Please copy the lines below exactly, from the first one through the line showing "Click the browser".

=-=-=-=-=

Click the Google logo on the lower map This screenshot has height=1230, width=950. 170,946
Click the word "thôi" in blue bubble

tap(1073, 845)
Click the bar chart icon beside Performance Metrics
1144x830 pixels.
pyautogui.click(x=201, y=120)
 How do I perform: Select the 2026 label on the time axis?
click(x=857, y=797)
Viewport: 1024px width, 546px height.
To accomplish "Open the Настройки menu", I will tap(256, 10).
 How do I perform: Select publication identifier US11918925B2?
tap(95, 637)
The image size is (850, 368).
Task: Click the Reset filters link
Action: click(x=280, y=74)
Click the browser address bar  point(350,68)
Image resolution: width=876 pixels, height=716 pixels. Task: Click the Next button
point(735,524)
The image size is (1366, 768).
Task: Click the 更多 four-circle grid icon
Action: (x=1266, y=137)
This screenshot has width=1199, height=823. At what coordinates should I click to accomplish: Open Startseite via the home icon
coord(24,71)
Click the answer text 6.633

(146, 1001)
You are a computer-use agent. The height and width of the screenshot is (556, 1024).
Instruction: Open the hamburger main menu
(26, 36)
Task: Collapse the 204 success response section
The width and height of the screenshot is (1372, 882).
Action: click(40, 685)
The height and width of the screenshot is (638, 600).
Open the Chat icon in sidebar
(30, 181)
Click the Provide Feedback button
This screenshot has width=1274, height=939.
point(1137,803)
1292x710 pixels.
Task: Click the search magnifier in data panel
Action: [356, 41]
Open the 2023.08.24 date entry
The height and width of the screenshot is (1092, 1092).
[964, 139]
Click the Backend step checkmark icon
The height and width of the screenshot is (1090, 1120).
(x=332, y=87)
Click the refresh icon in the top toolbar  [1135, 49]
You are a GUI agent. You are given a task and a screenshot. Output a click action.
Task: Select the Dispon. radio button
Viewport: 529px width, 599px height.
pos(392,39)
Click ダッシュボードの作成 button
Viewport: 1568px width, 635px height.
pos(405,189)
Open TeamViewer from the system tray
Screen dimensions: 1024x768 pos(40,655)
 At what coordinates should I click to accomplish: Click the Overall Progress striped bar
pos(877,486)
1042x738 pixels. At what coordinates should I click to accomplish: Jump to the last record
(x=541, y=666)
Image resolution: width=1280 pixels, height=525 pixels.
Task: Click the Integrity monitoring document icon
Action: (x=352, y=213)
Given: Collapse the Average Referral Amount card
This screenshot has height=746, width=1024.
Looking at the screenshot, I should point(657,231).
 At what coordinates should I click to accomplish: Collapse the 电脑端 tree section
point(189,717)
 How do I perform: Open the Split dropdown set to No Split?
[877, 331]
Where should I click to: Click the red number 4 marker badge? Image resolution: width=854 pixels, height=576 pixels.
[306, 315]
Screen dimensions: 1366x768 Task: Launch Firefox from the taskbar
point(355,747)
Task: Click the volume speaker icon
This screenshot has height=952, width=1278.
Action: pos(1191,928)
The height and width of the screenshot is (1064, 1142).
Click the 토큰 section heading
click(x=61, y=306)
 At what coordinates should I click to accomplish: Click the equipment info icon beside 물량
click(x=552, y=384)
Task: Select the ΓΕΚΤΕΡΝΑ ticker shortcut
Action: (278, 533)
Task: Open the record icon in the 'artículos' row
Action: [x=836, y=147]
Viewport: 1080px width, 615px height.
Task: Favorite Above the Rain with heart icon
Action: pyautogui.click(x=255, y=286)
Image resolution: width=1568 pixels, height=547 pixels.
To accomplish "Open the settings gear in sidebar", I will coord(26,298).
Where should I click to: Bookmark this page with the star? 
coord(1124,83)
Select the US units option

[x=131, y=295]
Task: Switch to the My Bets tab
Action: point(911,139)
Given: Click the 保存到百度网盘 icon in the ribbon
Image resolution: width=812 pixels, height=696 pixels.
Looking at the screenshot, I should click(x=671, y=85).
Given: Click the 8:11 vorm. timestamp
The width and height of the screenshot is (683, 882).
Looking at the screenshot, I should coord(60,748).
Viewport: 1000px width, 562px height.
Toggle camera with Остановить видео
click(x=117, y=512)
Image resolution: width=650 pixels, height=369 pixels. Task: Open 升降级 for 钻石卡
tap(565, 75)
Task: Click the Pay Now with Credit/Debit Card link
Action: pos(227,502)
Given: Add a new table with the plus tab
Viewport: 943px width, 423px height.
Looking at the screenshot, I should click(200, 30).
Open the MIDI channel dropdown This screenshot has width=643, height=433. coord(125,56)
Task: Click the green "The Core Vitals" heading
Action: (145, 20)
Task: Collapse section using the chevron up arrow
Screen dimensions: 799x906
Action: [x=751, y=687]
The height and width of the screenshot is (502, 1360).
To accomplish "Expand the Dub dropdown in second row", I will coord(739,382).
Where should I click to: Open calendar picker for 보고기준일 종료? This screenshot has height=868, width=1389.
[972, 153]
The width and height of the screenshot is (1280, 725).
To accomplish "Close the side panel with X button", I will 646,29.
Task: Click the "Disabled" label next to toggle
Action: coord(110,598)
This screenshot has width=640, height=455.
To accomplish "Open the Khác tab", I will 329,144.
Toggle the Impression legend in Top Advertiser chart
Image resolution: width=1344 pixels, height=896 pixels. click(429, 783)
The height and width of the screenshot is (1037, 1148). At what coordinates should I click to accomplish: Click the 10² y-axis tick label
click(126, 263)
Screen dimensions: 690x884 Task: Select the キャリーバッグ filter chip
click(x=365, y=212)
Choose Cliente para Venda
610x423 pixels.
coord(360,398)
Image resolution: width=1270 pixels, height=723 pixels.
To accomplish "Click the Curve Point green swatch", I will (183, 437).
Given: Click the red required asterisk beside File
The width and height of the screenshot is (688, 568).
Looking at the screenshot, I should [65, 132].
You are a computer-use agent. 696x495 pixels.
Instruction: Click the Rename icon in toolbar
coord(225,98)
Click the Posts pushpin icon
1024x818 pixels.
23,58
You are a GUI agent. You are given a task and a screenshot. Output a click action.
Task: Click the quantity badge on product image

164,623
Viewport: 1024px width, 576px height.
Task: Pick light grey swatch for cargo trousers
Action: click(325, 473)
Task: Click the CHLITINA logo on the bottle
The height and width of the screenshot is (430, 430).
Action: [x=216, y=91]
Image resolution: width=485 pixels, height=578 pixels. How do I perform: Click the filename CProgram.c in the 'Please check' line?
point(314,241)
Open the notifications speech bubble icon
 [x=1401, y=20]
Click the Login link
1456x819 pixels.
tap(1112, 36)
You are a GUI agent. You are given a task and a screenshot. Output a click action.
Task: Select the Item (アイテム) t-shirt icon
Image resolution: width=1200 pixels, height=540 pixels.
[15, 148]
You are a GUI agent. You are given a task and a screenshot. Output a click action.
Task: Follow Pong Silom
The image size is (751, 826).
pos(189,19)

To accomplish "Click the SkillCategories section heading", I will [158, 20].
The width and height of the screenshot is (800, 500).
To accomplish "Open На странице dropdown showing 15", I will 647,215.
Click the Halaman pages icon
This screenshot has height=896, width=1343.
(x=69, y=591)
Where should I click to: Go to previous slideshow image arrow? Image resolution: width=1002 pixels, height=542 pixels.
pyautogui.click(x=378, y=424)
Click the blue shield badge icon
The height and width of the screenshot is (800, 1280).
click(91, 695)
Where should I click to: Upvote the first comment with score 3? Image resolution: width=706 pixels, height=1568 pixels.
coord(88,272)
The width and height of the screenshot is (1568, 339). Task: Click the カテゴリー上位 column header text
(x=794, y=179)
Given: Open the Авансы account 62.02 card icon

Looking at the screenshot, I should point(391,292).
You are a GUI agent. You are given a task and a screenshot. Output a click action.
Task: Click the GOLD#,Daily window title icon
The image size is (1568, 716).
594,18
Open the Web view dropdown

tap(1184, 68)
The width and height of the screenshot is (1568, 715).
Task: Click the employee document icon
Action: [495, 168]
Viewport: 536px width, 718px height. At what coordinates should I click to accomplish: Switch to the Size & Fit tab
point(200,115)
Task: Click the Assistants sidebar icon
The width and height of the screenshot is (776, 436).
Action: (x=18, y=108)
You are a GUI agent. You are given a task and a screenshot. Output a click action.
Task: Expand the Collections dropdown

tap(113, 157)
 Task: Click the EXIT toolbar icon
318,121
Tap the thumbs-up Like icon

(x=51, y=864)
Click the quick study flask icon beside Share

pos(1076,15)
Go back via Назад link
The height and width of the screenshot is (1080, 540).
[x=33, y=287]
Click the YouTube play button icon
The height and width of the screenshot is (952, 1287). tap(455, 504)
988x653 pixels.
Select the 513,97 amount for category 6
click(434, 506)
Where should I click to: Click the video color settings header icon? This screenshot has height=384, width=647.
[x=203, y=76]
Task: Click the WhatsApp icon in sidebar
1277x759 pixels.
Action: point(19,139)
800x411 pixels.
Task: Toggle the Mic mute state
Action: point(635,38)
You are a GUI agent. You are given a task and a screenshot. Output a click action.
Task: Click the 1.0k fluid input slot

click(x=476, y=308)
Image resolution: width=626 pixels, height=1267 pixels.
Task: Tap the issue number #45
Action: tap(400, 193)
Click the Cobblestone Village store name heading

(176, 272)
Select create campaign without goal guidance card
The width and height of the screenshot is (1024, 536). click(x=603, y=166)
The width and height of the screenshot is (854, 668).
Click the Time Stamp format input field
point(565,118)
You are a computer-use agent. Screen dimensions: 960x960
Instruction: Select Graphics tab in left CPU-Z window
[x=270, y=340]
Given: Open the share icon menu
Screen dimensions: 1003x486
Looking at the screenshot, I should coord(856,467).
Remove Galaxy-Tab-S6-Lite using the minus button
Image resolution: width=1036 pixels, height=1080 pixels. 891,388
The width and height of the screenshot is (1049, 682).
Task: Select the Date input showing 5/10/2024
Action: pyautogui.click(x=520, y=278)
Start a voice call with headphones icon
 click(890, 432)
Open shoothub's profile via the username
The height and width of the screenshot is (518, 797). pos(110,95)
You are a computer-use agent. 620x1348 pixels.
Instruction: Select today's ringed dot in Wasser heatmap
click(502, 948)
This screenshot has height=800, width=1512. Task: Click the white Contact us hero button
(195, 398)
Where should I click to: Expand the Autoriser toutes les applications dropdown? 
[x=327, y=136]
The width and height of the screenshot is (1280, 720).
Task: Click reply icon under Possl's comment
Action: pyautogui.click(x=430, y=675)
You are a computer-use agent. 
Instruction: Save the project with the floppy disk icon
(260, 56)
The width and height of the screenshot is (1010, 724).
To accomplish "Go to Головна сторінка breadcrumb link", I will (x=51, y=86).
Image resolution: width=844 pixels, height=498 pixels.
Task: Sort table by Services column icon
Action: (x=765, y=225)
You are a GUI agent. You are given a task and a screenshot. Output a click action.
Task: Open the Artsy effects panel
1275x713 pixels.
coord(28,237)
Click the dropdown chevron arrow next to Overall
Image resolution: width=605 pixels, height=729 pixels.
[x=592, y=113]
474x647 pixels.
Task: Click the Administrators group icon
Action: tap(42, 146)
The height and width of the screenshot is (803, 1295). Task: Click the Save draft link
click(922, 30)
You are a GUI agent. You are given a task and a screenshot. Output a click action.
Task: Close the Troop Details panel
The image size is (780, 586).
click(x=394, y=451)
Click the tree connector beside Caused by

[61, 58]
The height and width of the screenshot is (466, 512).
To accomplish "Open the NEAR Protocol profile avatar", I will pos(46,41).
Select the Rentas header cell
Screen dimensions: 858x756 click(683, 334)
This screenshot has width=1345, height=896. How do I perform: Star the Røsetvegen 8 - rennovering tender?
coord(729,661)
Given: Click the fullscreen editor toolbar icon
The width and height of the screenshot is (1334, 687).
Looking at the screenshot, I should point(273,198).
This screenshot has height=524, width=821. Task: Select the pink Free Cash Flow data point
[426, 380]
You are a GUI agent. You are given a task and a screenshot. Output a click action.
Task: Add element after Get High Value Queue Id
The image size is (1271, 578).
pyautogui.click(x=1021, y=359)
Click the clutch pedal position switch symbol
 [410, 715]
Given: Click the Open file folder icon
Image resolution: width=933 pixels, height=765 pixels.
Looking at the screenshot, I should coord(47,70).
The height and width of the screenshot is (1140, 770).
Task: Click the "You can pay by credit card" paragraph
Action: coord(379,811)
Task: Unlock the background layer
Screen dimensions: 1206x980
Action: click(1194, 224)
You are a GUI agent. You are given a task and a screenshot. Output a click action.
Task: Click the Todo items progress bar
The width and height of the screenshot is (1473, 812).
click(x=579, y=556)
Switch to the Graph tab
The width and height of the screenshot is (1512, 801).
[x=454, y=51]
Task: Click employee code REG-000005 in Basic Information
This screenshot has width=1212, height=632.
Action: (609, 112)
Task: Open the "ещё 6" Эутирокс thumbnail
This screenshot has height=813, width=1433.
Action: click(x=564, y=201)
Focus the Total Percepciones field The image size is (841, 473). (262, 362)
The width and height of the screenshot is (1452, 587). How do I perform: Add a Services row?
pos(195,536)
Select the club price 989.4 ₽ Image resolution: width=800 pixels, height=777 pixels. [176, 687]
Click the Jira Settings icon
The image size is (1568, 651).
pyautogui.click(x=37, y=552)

=-=-=-=-=

Result of this task |
Click the Google logo on the lower map This screenshot has height=1230, width=950. 170,946
Click the word "thôi" in blue bubble

tap(1073, 845)
Click the bar chart icon beside Performance Metrics
1144x830 pixels.
pyautogui.click(x=201, y=120)
 How do I perform: Select the 2026 label on the time axis?
click(x=857, y=797)
Viewport: 1024px width, 546px height.
To accomplish "Open the Настройки menu", I will tap(256, 10).
 How do I perform: Select publication identifier US11918925B2?
tap(95, 637)
The image size is (850, 368).
Task: Click the Reset filters link
Action: click(x=280, y=74)
Click the browser address bar  point(350,68)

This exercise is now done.